CheatCodes.com
- Website type: Video Games
- Owner: gamerID Network LLC.
- Creator: gamerID Network LLC.
- Revenue: Private
- Website: www.cheatcodes.com
- Commercial: Yes
- Registration: Optional
- Launched: October 31, 1996
- Current status: Online
- Content license: Copyrighted

= CheatCodes.com =

Gaming website

CheatCodes.com is a gaming website that has published video game cheat codes, FAQs, and walkthroughs since 1996. The website currently publishes content for PlayStation 4, PlayStation 3, PlayStation 2, PlayStation, Xbox One, Xbox 360, Xbox, Wii U, Wii, GameCube, Nintendo 64, PlayStation Vita, PlayStation Portable, Nintendo DS, Nintendo 3DS, Game Boy Advance, Game Boy, N-Gage, Dreamcast, Facebook, Android, iOS, and PC games.

== History ==
The original idea for CheatCodes.com was conceived in 1996, when the domain name was initially registered, and a simple home page with a small amount of video game content was put in place. At the time, site co-founder Steve Jenkins envisioned a more interactive video game cheat site that would allow visitors to customize their view of the content based on the specific games they owned. Jenkins was busy with other projects at the time, including managing WinFiles, a software download site he had started in 1995. After selling WinFiles to CNET in 1999, Steve saw that the need for a "filtered" view of this type of content was still unmet, and decided to turn his primary focus to CheatCodes.com.

In October 2000, Jenkins was joined by programmer Steve Cook and brother Harlyn Jenkins (who had worked with his brother managing content on WinFiles), and began to build the database infrastructure required to provide extended functionality for the site."

The site was re-launched as a database-driven content site on August 5, 2001. The re-launch was covered in InfoWorld by contributing editor Brian Livingston, who wrote "A new e-business site will launch today with more than 198,000 subscribers already registered via e-mail. The story of how this was accomplished tells a lot about viral marketing on the Web.

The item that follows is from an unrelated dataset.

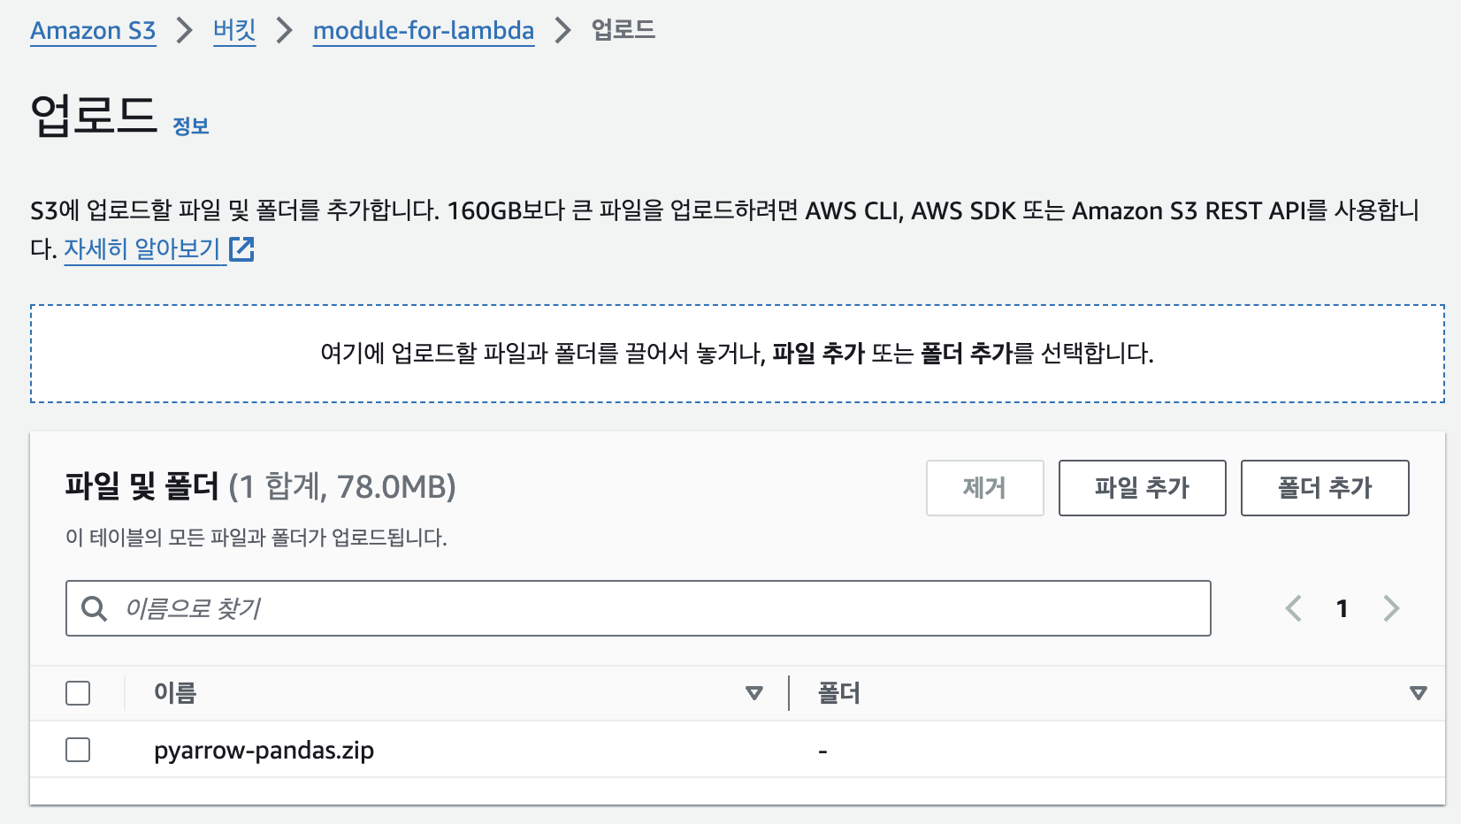Open the 버킷 breadcrumb link
Viewport: 1461px width, 824px height.
click(x=234, y=31)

By 2002, CheatCodes.com' strategy of providing fresh content to a niche audience was paying off, and they were growing quickly. To handle the extra bandwidth required, they moved hosts from their provider in Albuquerque, New Mexico to Digital Forest just outside Seattle, Washington.

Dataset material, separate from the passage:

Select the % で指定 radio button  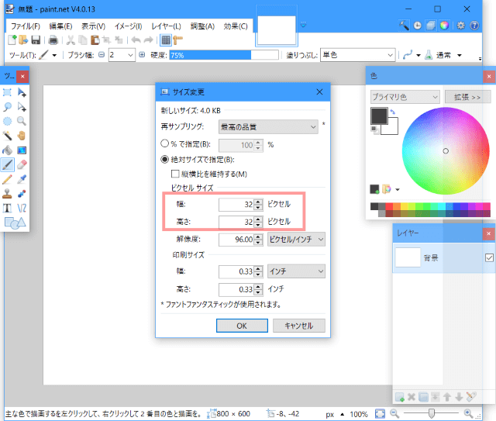click(164, 144)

In early 2005, Digital Forest informed their customers that they were expanding to a new and improved hosting facility, about 30 miles from their old facility, requiring another server move.

On November 8, 2006, CheatCodes.com launched a major update of the site and termed it "Version 2." In addition to functionality updates, the site was completely re-designed to be XHTML compliant, and made full use of Cascading Style Sheets.

On September 23, 2008, the company registered United States Trademark #3,503,531 for the term "cheat code."